[Collected data]
_ _ _ _ _ _ _

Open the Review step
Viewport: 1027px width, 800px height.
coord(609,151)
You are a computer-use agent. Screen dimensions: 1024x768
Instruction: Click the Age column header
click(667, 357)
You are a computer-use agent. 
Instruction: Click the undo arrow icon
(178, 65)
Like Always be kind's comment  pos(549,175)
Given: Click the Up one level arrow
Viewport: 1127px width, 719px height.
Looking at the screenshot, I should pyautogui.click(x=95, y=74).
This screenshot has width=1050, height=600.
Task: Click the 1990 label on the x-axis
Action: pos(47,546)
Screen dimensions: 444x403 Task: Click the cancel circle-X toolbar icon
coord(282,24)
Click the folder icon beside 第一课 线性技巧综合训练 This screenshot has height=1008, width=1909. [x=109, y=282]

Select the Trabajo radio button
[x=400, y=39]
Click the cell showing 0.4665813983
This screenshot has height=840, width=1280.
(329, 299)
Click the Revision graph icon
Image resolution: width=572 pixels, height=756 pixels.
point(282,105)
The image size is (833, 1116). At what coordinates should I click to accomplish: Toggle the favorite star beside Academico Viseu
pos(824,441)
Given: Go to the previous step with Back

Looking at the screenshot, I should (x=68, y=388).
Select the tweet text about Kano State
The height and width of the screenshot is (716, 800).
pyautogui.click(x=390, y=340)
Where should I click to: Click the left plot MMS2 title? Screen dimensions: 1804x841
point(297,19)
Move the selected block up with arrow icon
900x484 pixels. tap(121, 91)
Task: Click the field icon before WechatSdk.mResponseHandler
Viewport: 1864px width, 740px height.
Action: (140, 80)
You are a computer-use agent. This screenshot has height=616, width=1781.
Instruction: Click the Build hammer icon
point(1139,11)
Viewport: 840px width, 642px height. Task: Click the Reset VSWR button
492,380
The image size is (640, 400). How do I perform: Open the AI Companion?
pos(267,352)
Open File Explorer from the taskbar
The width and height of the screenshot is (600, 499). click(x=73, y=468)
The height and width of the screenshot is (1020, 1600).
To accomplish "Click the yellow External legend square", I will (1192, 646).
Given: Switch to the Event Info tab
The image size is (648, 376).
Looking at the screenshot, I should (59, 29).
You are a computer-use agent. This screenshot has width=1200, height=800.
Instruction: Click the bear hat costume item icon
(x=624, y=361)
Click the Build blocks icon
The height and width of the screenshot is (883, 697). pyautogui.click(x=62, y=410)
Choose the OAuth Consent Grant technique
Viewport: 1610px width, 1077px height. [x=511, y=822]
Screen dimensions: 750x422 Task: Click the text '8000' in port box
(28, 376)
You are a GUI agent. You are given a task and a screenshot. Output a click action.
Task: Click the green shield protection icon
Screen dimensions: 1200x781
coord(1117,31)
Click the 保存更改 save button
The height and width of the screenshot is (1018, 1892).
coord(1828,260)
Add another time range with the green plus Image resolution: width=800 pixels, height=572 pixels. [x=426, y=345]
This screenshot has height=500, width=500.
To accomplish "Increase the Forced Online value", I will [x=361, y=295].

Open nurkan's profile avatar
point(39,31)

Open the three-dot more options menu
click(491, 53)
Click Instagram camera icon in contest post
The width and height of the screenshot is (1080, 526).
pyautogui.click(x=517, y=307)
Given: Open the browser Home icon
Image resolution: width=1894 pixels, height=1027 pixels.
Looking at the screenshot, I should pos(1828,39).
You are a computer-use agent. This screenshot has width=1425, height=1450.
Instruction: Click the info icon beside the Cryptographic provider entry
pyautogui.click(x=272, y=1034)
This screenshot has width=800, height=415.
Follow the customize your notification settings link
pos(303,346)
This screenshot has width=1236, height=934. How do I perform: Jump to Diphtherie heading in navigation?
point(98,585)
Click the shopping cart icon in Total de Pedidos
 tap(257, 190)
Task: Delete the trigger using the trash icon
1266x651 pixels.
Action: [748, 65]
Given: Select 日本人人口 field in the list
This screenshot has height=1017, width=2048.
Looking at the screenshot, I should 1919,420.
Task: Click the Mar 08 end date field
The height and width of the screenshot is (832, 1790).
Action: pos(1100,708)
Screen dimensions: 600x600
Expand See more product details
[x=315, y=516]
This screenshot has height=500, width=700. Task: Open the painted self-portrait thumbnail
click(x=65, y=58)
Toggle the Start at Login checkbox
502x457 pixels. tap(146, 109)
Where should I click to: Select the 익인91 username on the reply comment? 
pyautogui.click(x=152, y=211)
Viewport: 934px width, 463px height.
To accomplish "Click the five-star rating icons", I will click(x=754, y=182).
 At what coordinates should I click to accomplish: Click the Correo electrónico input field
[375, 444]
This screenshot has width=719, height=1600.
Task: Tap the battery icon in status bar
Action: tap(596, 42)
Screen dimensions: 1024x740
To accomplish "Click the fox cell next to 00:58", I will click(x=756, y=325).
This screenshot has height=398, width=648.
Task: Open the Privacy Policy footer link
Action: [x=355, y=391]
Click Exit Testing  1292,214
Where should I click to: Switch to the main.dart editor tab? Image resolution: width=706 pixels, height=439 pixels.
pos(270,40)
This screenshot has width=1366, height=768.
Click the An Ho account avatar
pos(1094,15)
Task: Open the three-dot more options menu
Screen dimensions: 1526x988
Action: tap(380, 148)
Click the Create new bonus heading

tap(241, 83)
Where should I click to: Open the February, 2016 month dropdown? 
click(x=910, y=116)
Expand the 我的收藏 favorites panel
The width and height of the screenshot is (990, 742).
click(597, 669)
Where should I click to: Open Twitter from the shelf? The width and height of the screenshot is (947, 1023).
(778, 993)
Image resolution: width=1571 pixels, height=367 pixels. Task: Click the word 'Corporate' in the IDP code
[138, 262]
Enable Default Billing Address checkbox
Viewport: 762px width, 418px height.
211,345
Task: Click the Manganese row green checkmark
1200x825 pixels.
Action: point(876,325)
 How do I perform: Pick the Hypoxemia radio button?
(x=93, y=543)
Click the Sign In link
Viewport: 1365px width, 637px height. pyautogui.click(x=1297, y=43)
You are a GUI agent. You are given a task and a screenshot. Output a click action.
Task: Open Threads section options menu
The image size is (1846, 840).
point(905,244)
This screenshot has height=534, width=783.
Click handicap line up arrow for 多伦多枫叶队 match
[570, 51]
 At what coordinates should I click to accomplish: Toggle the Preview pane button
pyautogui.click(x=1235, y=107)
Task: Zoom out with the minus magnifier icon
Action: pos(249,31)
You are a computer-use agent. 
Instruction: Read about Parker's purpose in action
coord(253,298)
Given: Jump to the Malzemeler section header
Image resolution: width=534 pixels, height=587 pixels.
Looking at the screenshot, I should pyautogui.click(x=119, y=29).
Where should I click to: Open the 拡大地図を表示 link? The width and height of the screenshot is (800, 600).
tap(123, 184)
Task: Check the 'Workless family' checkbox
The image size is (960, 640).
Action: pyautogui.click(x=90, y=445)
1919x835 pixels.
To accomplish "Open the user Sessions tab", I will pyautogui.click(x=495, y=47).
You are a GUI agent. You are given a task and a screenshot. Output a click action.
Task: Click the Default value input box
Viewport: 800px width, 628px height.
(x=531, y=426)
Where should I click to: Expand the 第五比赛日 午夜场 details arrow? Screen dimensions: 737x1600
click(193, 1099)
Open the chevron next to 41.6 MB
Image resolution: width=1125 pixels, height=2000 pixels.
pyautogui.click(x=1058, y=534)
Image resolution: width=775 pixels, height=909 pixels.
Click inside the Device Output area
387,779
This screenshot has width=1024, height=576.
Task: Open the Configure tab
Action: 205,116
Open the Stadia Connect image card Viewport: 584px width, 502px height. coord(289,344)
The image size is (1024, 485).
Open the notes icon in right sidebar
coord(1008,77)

_ _ _ _ _ _ _

Task item ▸ Starting at the line that has "Task: Click the Default value input box" and ending at the line that has "Open the chevron next to 41.6 MB", please write out the lines above exactly, leaving out all others.

Written reply ▸
Task: Click the Default value input box
Viewport: 800px width, 628px height.
(x=531, y=426)
Where should I click to: Expand the 第五比赛日 午夜场 details arrow? Screen dimensions: 737x1600
click(193, 1099)
Open the chevron next to 41.6 MB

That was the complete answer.